> Brief
A word-for-word copy is required of the line containing "The width and height of the screenshot is (451, 241)." and of each line after it in the material below, through the last one.

** Opening Given records block **

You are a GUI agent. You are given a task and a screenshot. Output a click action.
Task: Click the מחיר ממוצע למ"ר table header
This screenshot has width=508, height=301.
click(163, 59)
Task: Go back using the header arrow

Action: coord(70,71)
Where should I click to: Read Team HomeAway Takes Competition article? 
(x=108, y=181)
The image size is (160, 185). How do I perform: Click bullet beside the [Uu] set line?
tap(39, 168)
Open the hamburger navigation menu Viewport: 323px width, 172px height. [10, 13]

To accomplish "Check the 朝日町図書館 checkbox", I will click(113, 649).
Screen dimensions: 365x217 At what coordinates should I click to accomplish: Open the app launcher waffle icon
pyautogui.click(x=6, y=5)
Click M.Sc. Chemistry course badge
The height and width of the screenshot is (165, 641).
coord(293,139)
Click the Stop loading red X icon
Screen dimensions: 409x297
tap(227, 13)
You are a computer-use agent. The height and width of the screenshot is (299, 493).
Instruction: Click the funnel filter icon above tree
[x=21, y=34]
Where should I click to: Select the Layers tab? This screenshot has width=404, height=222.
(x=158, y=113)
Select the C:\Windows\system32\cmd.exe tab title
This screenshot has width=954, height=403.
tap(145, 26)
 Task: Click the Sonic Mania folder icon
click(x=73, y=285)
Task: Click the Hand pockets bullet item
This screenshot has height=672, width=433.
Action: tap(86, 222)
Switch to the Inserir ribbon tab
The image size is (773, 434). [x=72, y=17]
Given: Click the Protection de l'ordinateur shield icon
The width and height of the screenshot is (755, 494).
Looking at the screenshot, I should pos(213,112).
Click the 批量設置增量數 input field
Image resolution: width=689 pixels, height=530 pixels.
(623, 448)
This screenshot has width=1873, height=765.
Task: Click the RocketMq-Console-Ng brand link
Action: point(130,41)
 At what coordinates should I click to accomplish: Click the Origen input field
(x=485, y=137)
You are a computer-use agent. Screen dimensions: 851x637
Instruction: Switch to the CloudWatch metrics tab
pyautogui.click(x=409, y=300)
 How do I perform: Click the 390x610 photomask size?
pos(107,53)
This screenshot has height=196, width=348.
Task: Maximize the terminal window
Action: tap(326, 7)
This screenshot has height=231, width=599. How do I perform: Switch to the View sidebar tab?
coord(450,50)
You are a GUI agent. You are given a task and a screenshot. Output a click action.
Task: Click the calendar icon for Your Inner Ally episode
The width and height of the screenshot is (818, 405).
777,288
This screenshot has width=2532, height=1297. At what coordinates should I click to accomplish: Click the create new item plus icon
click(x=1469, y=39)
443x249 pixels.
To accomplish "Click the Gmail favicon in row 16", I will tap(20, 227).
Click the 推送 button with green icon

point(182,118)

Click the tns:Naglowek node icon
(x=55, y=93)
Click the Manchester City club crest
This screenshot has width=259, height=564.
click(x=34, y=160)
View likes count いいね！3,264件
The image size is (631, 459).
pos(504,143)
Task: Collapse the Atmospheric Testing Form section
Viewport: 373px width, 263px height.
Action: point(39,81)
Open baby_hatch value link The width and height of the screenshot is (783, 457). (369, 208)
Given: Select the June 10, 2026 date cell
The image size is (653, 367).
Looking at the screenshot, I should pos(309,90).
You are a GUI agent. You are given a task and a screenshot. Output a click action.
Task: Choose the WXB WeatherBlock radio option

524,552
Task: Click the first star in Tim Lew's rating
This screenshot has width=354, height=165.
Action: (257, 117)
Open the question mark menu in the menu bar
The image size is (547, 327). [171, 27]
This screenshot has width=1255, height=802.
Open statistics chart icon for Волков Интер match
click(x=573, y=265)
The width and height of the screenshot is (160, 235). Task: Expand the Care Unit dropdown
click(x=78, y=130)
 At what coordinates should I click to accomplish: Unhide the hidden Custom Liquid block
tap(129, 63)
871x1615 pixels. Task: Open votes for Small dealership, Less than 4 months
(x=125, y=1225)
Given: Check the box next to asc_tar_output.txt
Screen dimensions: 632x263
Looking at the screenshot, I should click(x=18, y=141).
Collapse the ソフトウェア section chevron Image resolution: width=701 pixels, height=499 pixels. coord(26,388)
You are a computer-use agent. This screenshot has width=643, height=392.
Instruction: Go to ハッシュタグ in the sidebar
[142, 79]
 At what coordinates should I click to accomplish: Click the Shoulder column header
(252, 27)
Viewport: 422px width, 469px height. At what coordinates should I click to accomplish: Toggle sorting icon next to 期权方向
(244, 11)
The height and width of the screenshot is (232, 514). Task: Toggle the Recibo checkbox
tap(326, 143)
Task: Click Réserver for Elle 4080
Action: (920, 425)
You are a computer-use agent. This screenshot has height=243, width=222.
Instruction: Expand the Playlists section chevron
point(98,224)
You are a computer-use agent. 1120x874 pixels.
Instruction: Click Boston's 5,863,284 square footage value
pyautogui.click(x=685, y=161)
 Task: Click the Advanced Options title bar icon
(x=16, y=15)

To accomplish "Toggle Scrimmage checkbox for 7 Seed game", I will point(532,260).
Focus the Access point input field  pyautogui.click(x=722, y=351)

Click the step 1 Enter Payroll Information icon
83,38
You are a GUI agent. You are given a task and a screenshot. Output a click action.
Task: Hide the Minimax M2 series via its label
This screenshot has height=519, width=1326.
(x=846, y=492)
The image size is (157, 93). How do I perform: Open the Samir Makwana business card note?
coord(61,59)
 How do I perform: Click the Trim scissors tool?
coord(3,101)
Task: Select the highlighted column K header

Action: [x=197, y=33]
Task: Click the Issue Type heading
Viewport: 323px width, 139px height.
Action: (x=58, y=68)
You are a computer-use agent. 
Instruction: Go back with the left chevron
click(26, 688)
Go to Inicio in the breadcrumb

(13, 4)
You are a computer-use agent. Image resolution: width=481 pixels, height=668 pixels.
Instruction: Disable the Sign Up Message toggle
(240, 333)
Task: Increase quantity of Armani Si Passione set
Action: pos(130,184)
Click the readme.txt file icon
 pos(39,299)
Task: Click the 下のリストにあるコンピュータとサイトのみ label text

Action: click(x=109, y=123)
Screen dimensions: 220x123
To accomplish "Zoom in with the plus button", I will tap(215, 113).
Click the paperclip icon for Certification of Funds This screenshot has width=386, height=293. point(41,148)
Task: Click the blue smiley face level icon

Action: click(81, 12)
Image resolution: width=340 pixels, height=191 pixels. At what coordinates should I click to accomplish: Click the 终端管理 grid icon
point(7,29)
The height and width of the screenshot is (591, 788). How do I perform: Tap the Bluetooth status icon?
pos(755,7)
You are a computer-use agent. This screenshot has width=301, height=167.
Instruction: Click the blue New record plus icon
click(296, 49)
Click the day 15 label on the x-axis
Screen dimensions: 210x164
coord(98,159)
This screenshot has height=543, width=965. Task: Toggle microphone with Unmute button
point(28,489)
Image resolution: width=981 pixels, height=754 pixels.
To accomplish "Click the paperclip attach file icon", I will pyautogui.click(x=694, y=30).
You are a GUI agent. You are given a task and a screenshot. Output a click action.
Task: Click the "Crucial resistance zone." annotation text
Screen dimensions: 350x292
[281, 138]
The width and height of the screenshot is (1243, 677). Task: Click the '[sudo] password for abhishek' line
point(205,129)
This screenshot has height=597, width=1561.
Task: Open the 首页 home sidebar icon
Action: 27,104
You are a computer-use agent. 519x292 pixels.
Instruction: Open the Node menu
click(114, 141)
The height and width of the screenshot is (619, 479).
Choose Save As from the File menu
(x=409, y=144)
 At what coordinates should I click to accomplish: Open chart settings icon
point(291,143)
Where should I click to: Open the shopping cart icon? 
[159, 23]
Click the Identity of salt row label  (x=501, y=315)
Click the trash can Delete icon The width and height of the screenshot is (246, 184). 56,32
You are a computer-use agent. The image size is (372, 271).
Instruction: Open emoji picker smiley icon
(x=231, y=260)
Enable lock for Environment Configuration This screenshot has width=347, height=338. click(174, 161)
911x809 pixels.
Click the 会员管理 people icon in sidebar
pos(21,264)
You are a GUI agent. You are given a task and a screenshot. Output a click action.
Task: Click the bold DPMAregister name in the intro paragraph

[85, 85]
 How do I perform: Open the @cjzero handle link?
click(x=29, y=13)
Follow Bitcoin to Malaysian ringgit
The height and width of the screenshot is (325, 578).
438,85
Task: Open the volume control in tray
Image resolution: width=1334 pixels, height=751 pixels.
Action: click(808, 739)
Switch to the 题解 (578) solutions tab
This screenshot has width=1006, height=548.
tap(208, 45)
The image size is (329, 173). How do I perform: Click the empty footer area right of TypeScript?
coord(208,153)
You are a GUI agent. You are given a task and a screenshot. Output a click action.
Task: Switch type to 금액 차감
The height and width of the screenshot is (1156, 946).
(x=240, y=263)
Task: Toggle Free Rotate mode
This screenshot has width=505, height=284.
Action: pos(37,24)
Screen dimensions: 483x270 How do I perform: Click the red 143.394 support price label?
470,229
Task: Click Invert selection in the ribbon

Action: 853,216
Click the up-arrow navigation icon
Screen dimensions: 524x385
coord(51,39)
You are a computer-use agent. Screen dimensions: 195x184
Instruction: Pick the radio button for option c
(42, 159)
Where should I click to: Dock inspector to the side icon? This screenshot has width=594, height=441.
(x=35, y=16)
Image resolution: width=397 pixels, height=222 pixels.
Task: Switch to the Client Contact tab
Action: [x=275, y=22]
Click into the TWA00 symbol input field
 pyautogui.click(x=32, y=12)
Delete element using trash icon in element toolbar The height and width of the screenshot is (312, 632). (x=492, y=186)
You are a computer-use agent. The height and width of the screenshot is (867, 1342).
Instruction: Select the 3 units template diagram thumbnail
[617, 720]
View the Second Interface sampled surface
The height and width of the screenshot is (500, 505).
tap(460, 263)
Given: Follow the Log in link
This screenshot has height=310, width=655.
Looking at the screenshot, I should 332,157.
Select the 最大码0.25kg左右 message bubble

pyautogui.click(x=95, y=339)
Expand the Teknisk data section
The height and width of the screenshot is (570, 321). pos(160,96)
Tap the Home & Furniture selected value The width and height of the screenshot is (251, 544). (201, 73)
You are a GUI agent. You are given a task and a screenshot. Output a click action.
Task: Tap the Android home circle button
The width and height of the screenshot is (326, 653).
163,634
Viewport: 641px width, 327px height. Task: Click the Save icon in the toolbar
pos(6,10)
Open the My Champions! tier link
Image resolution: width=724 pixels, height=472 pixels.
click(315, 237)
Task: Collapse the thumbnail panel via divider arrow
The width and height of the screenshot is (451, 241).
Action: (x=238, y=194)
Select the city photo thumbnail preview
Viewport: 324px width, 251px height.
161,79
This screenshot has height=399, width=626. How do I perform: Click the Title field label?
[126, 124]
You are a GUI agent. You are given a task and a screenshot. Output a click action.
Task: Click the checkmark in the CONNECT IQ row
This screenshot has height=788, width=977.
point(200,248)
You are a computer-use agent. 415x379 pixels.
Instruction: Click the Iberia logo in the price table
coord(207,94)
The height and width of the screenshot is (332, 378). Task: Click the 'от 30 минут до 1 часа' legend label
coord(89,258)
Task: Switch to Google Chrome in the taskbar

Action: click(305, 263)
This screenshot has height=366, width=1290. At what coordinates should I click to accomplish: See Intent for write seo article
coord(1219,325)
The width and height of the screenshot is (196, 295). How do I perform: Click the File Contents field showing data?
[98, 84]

** Closing Given records block **

> Answer for the task
The width and height of the screenshot is (451, 241).
Action: (x=238, y=194)
Select the city photo thumbnail preview
Viewport: 324px width, 251px height.
161,79
This screenshot has height=399, width=626. How do I perform: Click the Title field label?
[126, 124]
You are a GUI agent. You are given a task and a screenshot. Output a click action.
Task: Click the checkmark in the CONNECT IQ row
This screenshot has height=788, width=977.
point(200,248)
You are a computer-use agent. 415x379 pixels.
Instruction: Click the Iberia logo in the price table
coord(207,94)
The height and width of the screenshot is (332, 378). Task: Click the 'от 30 минут до 1 часа' legend label
coord(89,258)
Task: Switch to Google Chrome in the taskbar

Action: click(305, 263)
This screenshot has height=366, width=1290. At what coordinates should I click to accomplish: See Intent for write seo article
coord(1219,325)
The width and height of the screenshot is (196, 295). How do I perform: Click the File Contents field showing data?
[98, 84]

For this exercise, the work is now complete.